(Screenshot grounding data)
=== Begin Enclosure ===

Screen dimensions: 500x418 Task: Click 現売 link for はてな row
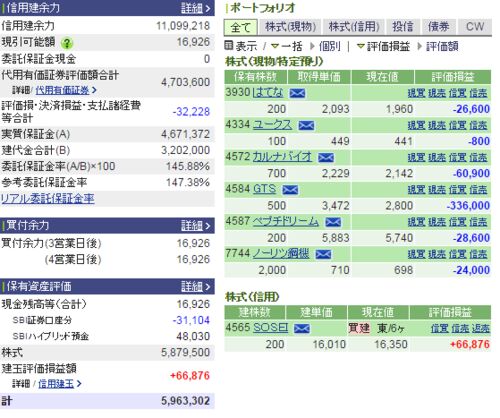coord(437,93)
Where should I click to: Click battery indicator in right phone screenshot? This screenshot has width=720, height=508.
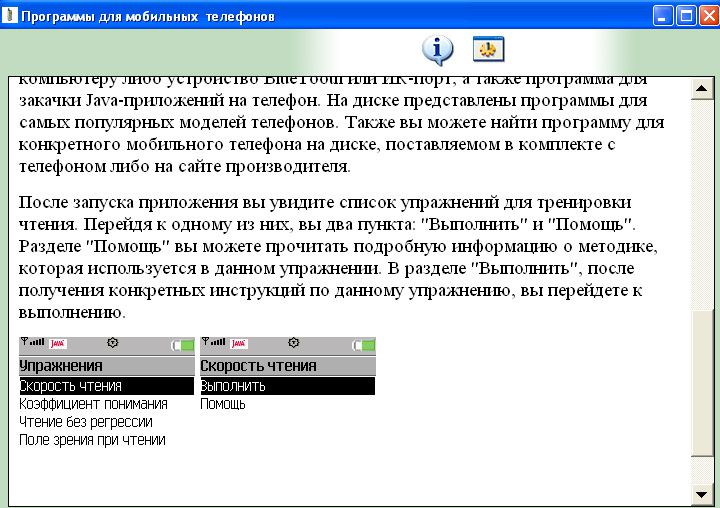point(363,344)
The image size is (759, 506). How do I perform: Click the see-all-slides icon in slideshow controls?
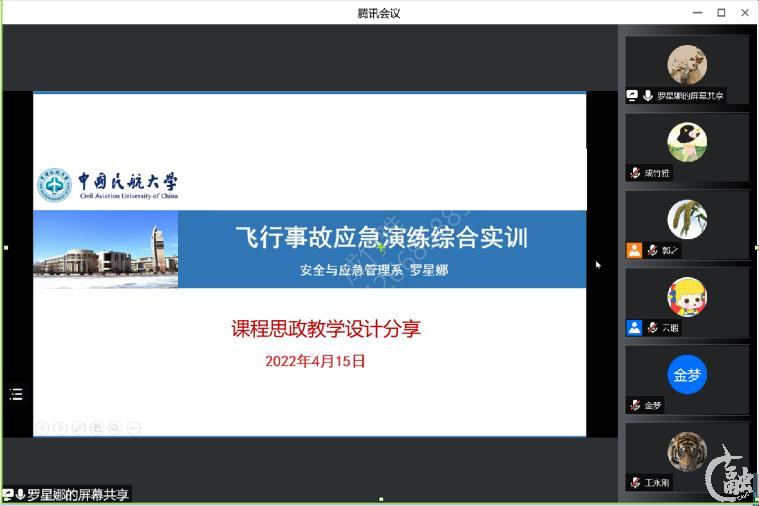(x=97, y=428)
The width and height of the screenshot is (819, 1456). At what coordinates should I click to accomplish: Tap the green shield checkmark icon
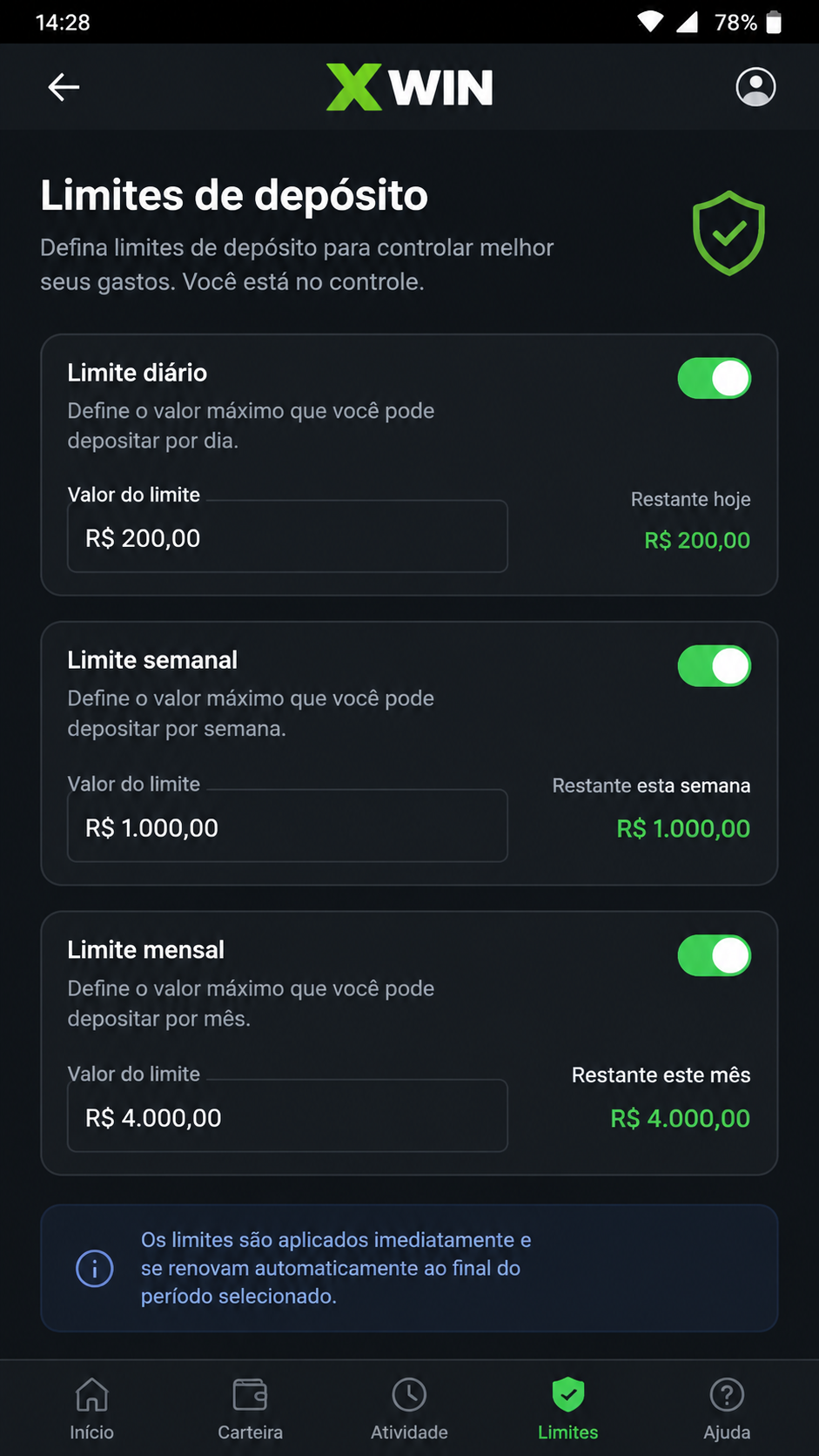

=== End Enclosure ===

• [Problem description]
Please retype the data exactly. The pictures do not go in.

• [Expected answer]
Screen dimensions: 500x418 Task: Click 現売 link for はてな row
coord(437,93)
Where should I click to: Click battery indicator in right phone screenshot? This screenshot has width=720, height=508.
point(363,344)
The image size is (759, 506). How do I perform: Click the see-all-slides icon in slideshow controls?
(x=97, y=428)
The width and height of the screenshot is (819, 1456). At what coordinates should I click to accomplish: Tap the green shield checkmark icon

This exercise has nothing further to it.